Dans cette belle plaquette de poèmes, l’émotion est à chaque page, en poèmes brefs mais denses et limpides. Un poète « fils, petit fils et neveu » y célèbre en des vers très beaux la mémoire d’un père et d’un grand-père ré-imaginés – sans doute à partir de données mémorielles familiales – dans la période de leur participation à la guerre de 14-18 (de laquelle tous ne sont pas revenus, évidemment). Pas de noirceur ni de pathos dans ces poèmes. Juste l’expression de la force vitale et de la grandeur d’hommes confrontés à la face la plus menaçante de leur vie : la possibilité de la perdre.
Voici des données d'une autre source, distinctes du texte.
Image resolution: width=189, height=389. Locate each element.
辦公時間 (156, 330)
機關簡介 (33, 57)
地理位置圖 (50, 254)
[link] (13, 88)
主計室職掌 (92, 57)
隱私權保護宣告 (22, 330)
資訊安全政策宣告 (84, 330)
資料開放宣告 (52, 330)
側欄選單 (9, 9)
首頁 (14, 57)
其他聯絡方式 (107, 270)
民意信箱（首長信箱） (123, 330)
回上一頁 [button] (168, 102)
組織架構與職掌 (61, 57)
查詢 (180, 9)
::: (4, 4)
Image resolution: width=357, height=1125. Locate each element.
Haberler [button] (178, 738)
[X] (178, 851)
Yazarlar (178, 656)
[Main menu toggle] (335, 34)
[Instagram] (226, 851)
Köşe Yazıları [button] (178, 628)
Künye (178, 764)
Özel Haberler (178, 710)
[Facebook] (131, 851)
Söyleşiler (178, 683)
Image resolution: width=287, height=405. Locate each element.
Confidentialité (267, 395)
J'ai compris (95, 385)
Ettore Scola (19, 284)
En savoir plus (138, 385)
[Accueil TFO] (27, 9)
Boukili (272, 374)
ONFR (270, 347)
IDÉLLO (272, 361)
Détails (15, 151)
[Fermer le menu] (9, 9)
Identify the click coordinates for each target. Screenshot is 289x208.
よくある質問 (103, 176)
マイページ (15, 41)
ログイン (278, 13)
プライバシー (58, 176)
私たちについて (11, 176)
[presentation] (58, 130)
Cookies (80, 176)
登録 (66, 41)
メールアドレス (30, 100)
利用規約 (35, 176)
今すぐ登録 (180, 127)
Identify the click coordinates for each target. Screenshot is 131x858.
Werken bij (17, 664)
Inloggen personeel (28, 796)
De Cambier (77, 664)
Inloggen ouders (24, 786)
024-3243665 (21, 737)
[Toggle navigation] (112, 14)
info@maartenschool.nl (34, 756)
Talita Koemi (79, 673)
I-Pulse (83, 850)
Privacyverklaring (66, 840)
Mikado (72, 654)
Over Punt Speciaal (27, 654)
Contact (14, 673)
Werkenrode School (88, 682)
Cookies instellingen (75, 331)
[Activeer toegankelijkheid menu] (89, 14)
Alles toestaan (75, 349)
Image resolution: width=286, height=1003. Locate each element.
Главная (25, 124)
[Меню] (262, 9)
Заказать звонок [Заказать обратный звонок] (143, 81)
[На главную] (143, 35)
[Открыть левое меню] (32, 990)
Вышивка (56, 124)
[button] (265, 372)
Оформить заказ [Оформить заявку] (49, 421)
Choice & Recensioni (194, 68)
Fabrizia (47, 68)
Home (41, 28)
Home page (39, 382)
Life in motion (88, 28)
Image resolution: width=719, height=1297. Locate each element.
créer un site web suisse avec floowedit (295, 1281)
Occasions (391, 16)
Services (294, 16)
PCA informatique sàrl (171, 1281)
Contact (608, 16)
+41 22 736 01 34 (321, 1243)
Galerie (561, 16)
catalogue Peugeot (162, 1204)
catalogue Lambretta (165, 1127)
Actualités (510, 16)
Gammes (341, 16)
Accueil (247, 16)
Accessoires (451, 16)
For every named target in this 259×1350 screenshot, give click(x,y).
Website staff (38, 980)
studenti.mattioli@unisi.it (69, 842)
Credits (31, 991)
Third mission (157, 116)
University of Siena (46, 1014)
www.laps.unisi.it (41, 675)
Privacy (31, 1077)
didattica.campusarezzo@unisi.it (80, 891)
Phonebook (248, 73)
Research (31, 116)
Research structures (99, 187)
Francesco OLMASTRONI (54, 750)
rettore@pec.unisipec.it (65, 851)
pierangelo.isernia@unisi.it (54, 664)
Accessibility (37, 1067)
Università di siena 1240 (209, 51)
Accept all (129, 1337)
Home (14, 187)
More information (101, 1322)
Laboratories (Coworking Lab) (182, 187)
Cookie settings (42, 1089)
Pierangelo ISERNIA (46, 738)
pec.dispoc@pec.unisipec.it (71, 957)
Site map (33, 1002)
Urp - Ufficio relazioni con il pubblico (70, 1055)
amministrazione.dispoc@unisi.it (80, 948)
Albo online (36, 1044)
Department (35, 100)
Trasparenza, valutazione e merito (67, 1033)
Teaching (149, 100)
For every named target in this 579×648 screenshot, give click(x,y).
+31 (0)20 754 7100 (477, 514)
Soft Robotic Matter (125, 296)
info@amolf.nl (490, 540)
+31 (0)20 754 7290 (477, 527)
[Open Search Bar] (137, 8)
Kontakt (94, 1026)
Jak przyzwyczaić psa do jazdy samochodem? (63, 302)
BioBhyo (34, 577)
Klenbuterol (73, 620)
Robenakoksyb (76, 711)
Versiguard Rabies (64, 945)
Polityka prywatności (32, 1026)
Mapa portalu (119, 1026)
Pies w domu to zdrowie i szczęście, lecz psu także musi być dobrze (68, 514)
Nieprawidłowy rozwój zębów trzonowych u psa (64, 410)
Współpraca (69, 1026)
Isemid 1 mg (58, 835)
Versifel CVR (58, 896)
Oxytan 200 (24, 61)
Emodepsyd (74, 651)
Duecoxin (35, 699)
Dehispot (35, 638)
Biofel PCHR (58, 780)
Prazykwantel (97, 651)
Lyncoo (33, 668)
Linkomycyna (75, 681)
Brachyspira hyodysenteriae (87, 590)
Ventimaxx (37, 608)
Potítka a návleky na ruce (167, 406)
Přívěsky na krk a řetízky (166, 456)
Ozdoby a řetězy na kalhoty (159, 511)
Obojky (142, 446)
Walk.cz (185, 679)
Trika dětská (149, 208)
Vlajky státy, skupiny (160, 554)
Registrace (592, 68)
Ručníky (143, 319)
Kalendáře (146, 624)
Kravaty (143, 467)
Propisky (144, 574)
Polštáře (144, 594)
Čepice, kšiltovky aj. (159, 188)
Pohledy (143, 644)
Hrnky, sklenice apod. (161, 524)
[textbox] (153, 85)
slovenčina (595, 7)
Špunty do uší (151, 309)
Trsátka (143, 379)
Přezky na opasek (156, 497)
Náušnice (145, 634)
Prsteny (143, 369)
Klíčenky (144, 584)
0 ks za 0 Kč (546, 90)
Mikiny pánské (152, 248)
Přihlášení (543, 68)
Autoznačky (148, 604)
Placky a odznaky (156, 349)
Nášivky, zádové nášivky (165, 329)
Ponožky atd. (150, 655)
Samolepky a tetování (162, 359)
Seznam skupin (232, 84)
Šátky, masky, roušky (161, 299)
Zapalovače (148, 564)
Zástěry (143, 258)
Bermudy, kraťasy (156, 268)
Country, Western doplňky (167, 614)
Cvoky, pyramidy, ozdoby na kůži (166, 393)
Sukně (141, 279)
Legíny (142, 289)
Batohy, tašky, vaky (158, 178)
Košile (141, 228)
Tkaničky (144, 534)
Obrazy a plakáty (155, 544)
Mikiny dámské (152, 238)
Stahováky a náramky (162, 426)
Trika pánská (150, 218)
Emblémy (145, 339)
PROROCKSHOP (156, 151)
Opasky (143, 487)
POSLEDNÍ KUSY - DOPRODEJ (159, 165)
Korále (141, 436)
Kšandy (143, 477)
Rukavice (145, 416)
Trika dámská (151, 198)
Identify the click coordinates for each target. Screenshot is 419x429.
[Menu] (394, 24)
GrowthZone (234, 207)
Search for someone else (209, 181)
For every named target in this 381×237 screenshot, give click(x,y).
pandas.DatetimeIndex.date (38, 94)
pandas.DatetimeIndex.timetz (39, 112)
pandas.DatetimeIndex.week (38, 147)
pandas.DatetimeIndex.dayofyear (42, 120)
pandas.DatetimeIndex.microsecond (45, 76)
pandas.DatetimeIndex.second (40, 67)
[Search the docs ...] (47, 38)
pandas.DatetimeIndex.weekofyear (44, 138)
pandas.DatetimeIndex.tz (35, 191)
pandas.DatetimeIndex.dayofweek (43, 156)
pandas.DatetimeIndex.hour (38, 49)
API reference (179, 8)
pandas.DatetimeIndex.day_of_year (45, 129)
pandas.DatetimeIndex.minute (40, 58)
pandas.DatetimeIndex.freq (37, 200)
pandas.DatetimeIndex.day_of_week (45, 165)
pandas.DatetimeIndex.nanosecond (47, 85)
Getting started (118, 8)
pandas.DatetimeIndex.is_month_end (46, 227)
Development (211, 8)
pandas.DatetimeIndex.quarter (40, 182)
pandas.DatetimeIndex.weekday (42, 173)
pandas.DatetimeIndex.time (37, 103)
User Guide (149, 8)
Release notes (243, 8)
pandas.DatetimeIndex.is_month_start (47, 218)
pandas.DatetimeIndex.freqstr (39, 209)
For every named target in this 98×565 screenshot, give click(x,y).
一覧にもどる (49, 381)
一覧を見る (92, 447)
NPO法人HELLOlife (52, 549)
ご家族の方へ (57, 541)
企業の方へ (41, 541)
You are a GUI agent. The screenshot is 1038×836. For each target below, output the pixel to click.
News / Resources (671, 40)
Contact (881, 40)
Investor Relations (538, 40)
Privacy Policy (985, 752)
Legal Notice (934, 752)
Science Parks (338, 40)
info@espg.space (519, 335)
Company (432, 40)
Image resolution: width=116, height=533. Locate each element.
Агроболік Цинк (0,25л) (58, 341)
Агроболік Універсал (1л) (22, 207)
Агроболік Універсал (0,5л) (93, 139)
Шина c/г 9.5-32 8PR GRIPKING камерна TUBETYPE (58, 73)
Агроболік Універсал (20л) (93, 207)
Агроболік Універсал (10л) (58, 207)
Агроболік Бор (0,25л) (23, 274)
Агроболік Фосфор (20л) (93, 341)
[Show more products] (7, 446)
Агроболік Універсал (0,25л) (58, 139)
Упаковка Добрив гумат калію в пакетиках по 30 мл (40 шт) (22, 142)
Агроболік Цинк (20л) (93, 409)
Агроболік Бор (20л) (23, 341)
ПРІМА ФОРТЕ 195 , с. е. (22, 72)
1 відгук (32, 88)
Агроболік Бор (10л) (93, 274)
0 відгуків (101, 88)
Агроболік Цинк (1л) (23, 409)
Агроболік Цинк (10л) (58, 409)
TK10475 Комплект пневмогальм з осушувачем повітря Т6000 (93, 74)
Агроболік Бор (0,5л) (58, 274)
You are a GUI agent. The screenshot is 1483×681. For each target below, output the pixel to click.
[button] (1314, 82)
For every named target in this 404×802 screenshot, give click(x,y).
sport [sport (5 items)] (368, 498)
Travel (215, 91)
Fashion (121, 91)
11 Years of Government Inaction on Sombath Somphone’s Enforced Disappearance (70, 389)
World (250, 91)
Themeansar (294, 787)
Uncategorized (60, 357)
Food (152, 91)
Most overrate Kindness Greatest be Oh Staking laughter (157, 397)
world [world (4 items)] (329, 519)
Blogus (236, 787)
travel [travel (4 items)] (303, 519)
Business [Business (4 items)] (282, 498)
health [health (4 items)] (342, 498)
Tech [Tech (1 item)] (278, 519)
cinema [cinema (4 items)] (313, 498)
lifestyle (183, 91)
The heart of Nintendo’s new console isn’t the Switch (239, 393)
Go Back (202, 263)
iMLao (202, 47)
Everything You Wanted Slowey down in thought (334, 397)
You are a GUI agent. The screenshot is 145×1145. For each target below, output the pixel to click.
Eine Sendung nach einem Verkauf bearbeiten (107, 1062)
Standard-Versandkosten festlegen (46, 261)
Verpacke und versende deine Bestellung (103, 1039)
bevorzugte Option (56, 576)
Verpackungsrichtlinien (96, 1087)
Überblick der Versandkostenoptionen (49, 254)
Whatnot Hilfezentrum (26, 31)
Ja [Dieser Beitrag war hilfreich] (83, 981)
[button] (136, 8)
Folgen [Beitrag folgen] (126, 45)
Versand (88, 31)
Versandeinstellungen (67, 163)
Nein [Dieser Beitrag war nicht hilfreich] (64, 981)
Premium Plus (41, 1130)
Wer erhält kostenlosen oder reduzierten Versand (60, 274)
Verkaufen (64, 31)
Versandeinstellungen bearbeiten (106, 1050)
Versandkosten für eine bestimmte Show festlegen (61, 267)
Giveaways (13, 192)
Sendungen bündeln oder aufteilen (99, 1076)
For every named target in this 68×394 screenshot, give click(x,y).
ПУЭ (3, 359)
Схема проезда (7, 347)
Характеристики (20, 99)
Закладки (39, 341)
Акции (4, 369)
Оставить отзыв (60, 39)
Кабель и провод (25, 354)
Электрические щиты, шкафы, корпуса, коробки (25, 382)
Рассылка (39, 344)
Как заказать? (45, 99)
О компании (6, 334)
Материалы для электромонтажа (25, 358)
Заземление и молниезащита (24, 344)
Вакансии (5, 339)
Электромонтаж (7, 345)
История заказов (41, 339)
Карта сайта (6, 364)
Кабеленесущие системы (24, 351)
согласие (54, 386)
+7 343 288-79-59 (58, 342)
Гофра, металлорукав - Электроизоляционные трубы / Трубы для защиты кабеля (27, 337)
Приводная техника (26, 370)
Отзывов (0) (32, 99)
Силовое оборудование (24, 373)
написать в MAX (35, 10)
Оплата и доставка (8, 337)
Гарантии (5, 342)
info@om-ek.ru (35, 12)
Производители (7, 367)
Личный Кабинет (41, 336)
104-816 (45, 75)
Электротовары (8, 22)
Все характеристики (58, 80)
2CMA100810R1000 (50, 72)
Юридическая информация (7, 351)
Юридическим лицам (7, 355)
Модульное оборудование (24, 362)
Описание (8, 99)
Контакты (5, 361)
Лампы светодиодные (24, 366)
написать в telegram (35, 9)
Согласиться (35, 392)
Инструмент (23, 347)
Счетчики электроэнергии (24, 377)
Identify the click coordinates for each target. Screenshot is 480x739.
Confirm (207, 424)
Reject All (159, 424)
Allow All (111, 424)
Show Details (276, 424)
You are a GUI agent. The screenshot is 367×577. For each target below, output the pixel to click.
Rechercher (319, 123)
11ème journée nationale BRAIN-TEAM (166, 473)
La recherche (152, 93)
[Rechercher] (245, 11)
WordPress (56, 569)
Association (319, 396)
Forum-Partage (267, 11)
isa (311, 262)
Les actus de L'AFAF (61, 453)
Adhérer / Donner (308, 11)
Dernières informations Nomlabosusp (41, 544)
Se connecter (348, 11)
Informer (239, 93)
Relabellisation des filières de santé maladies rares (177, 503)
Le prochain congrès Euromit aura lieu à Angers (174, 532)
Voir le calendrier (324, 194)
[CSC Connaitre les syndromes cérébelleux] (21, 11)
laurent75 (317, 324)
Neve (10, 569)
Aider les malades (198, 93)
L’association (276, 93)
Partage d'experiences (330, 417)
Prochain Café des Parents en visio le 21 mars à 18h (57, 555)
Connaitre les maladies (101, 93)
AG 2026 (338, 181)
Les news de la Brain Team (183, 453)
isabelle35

Dans cette situation, le poète revit et exprime les « essentiels » qui traversent la conscience de ces humbles héros, et la sienne, en des poèmes concis et magnifiquement justes, auxquels j’ai adhéré tout à fait :

                    Certains partent sans se sauver

                    Et rassemblent

                    Dans l’intimité du devenir

                    La lueur instinctive du présent

                    Avec leur parole d’hommes

En période de pandémie de Covid-19 où il est naturel que chacun se sente plus ou moins menacé du pire, la méditation à laquelle ces courts poèmes nous exercent m’a paru paradoxalement rassérénante et salutaire ! Le petit recueil est précédé d’une page et demie d’avant propos intitulé « Une mémoire inconnue », qui situe en une prose très pure la perspective des poèmes qui suivront. Une plaquette qui est un objet poétique parfait. Jean Maison est un discret grand poète.